# WHAT TO PRODUCE
Rewrite everything from the line containing "This screenshot has width=1024, height=496." down to the line containing "point(568,68)", replacing "icon" with "button" and leaving all else unchanged.

# Stored items from a collection
--- Start ---

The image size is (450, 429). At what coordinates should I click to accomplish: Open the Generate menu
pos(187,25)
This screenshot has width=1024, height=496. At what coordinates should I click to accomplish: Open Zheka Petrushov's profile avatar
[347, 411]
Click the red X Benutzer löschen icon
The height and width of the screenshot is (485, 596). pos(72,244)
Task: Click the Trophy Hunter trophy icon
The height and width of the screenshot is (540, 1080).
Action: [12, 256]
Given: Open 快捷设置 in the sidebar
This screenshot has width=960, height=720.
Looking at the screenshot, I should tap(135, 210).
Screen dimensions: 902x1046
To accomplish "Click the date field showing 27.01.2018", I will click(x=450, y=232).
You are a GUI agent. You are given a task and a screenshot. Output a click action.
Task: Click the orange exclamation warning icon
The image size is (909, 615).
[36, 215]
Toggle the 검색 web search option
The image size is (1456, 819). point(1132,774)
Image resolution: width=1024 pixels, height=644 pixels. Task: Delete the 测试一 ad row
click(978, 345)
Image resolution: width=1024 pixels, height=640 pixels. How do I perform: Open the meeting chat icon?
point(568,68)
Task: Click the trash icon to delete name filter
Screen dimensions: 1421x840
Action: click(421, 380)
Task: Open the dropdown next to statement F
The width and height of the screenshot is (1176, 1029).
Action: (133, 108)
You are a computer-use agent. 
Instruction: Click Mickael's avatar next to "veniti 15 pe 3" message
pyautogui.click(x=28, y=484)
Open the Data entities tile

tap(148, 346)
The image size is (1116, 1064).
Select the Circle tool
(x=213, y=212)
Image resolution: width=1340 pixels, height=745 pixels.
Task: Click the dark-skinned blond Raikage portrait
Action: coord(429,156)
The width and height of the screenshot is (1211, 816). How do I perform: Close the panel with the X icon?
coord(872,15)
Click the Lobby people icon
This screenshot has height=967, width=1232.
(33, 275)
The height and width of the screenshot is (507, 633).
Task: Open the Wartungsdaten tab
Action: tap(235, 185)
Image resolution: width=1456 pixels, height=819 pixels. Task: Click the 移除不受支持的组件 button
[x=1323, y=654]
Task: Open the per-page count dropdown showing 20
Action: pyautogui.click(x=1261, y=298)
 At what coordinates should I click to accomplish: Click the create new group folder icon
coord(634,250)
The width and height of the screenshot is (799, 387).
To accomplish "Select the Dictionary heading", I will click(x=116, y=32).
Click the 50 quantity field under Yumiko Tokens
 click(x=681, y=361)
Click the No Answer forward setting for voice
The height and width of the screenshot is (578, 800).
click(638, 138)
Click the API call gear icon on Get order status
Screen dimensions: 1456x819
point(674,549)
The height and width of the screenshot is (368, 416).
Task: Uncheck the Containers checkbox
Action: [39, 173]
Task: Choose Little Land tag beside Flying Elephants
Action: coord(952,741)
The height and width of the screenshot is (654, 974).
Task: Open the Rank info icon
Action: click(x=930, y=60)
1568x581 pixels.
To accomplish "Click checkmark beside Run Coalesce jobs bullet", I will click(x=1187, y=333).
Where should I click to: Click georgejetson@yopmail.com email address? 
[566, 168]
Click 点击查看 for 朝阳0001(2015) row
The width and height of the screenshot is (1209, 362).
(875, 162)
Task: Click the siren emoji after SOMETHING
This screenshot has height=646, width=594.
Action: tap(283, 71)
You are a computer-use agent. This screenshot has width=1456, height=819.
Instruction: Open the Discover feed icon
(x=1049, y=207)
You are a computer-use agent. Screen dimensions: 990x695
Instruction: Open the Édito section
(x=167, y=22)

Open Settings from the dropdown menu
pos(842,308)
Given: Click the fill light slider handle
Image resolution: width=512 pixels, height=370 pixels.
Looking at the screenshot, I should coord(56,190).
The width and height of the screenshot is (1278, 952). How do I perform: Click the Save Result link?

--- End ---

# FULL OUTPUT
This screenshot has width=1024, height=496. At what coordinates should I click to accomplish: Open Zheka Petrushov's profile avatar
[347, 411]
Click the red X Benutzer löschen button
The height and width of the screenshot is (485, 596). pos(72,244)
Task: Click the Trophy Hunter trophy button
The height and width of the screenshot is (540, 1080).
Action: [12, 256]
Given: Open 快捷设置 in the sidebar
This screenshot has width=960, height=720.
Looking at the screenshot, I should tap(135, 210).
Screen dimensions: 902x1046
To accomplish "Click the date field showing 27.01.2018", I will click(x=450, y=232).
You are a GUI agent. You are given a task and a screenshot. Output a click action.
Task: Click the orange exclamation warning button
The image size is (909, 615).
[36, 215]
Toggle the 검색 web search option
The image size is (1456, 819). point(1132,774)
Image resolution: width=1024 pixels, height=644 pixels. Task: Delete the 测试一 ad row
click(978, 345)
Image resolution: width=1024 pixels, height=640 pixels. How do I perform: Open the meeting chat button?
point(568,68)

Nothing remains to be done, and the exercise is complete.